ФУНГИ. Отличная идея: все на исповедь! Кто первый с признаниями? Писатель уже кое в чем признался.
ДЕПУТАТ. Признаюсь, что на днях проехал на красный свет – и тем самым привлек внимание поста ДПС. Признаюсь также, что часто езжу на красный свет. Обычно мне достаточно предъявить депутатское удостоверение – и меня отпускают. А тут не сработало. Всё дело в том, что у меня обнаружили температуру. Красный свет бы мне, конечно, простили. Но температуру – никогда. «Слышите: никогда!» – так мне сказали на посту ДПС. Я спросил, введен ли температурный режим, и они ответили: «Жесткий: пандемия». Они были очень взволнованы и предложили мне следовать за ними. Я проследовал – и вот, господа, я здесь!

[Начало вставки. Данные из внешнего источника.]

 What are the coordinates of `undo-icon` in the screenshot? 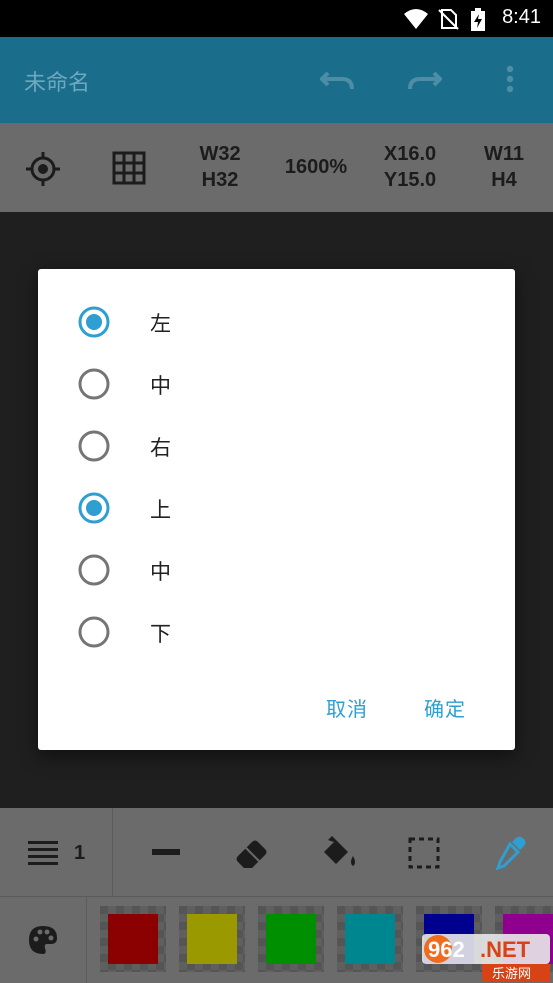 It's located at (338, 79).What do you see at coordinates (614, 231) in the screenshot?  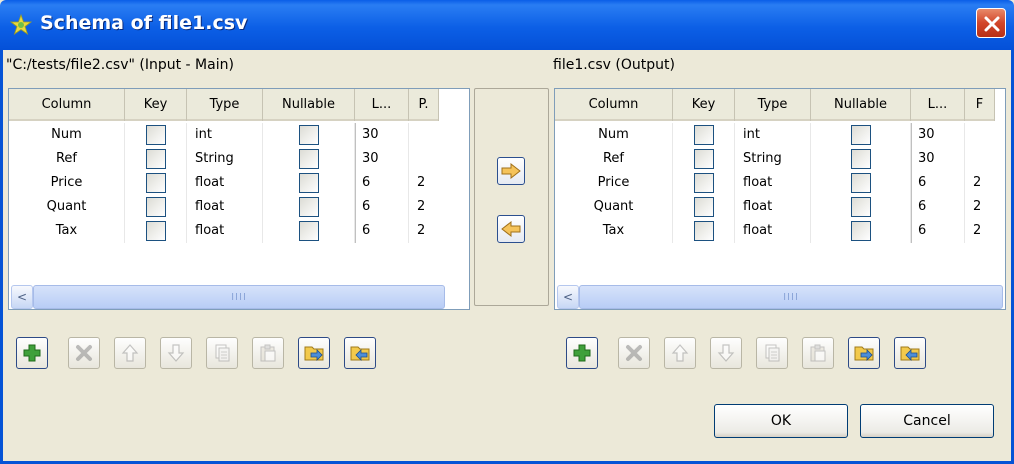 I see `column-name-cell: Tax` at bounding box center [614, 231].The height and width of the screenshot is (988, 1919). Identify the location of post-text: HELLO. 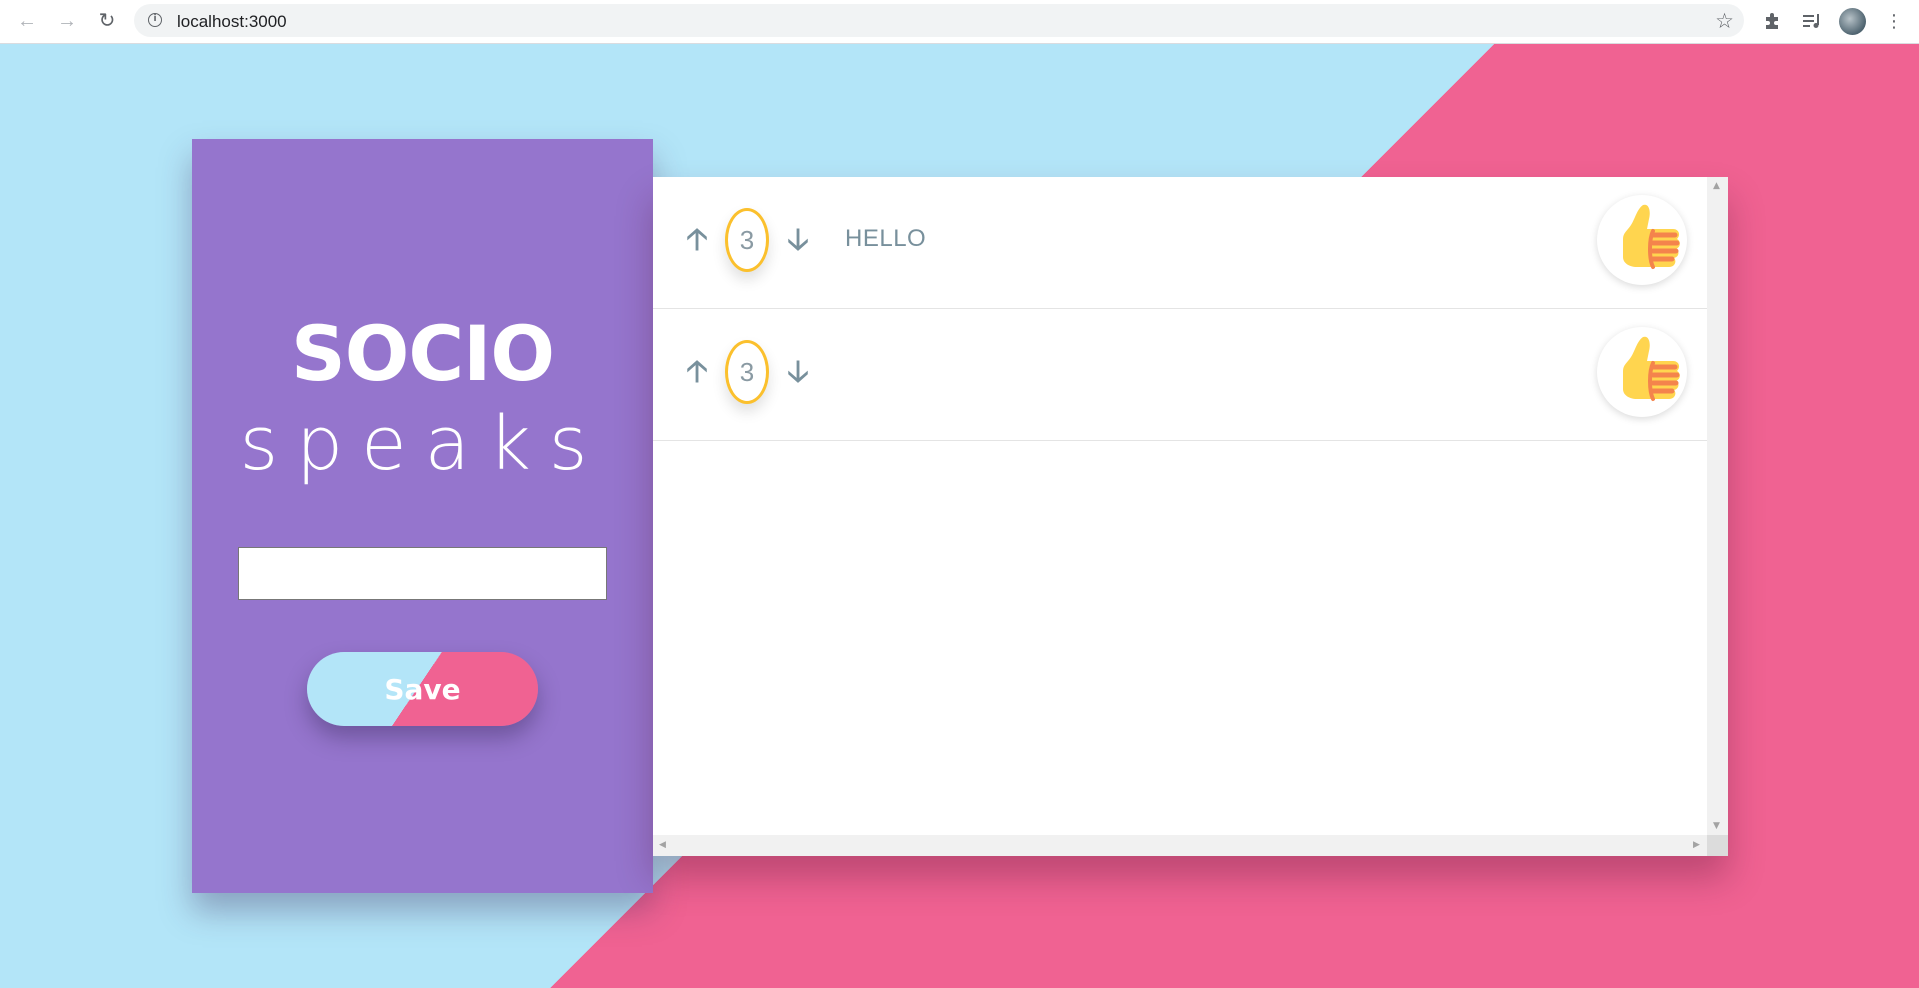
(886, 238).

СЕСТРА. Что ж, информация заслуживает внимания, хотя изложена она слишком схематично. Мне кажется, мы должны более тщательно восстановить ход событий. Насытить схему бытием, дать ее, что называется, в 3D. Когда человек уходит, нужно, чтобы после него оставался хотя бы текст. Но текст должен быть хорошим, понимаете? Писатель, ваша помощь здесь будет неоценима.

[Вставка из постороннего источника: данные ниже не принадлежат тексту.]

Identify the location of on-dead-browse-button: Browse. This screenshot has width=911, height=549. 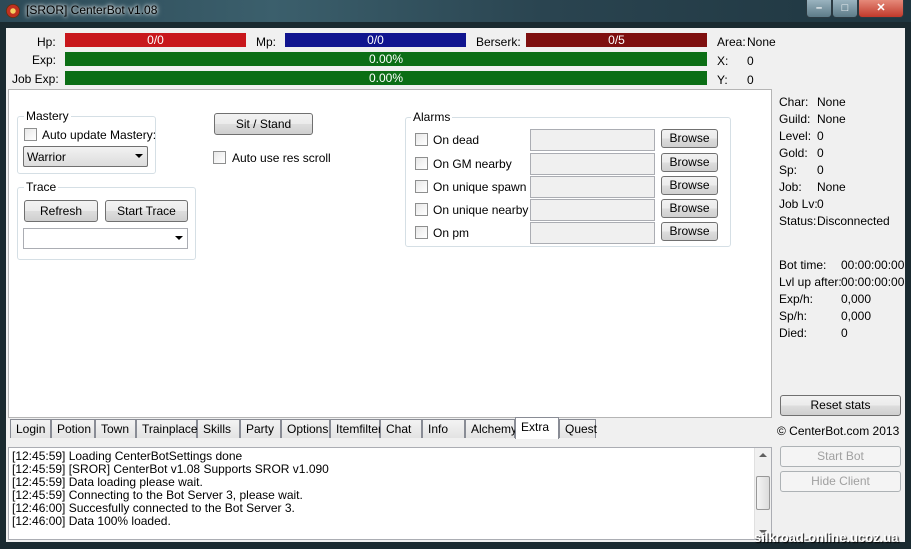
(690, 138).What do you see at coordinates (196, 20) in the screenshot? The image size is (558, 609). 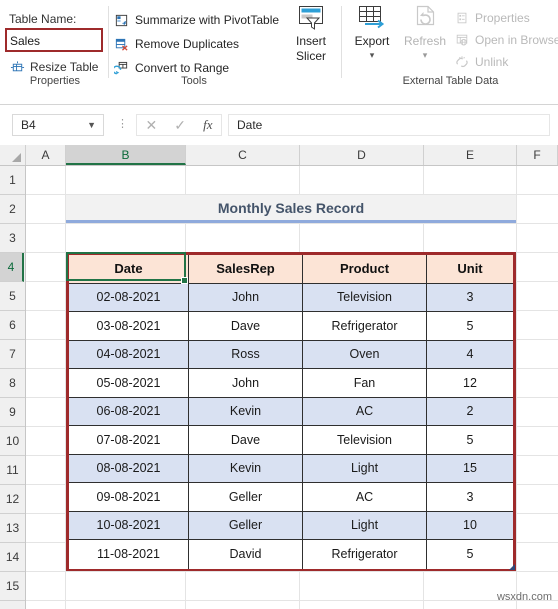 I see `summarize-with-pivottable-button: Summarize with PivotTable` at bounding box center [196, 20].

ДОКТОР. По такому скупому рассказу вы уже ничего не восстановите. Вы выпускаете в море шпроты из банки и уверены, что они поплывут.

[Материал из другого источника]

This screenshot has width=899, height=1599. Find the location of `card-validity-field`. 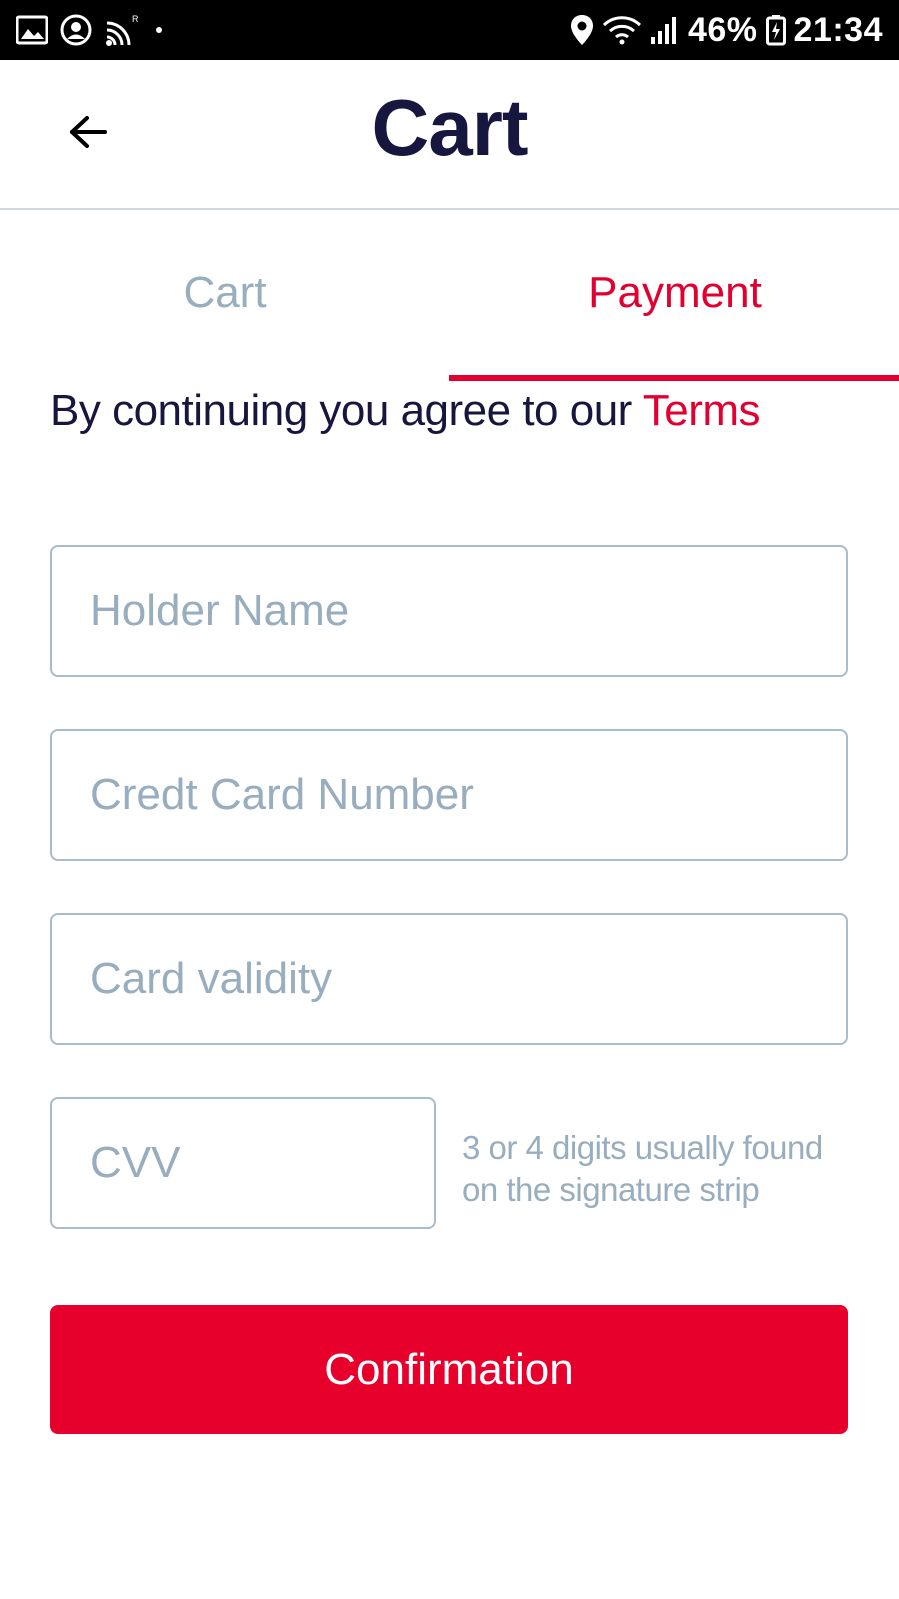

card-validity-field is located at coordinates (449, 979).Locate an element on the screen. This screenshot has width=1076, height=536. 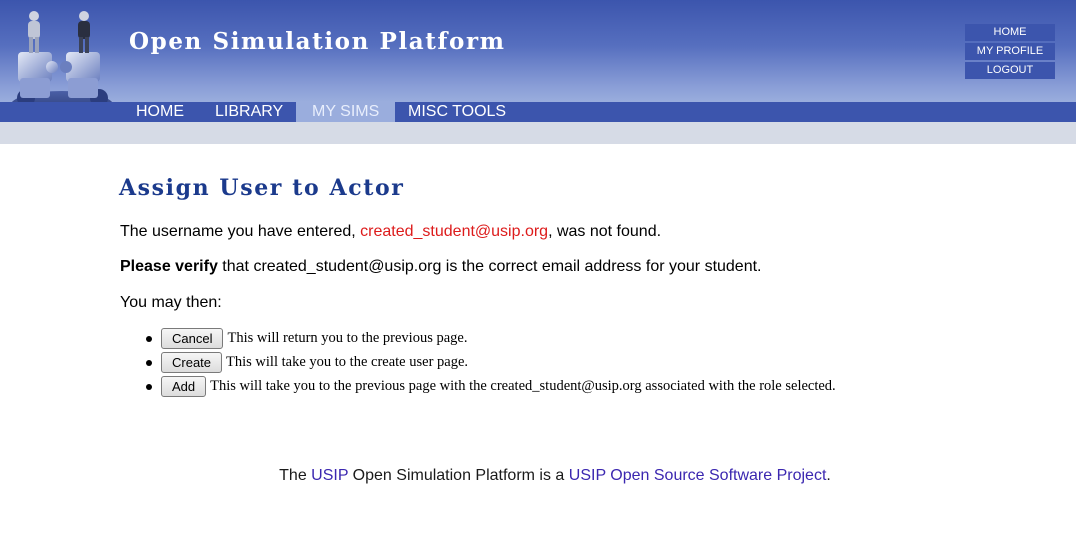
add-button: Add is located at coordinates (184, 386).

СЕСТРА. Но разве не этим занимается литература? И разве иначе мы сможем понять жизнь этих рыб? А главное – запомнить ее. Фунги будет изображать сотрудника ДПС, Депутат – Депутата. Поехали!
ДЕПУТАТ. Мчусь – скорость под двести.
ПИСАТЕЛЬ. Что вы испытываете?
ДЕПУТАТ. Упоение скоростью!
ПИСАТЕЛЬ. Еще!
ДЕПУТАТ. Плевать я хотел на всех сотрудников ДПС!
ПИСАТЕЛЬ. Еще!
ДЕПУТАТ. Я на свете один такой крутой! И даже просто – я на свете один!
СЕСТРА. Вы видите светофор.
ДЕПУТАТ. Я вижу светофор!
ПИСАТЕЛЬ. А мы – не видим! Мы – не видим! Описывайте!
ДЕПУТАТ. Впереди – красный свет. Он растекается по горизонту заревом заката, он занимает собой всё небо!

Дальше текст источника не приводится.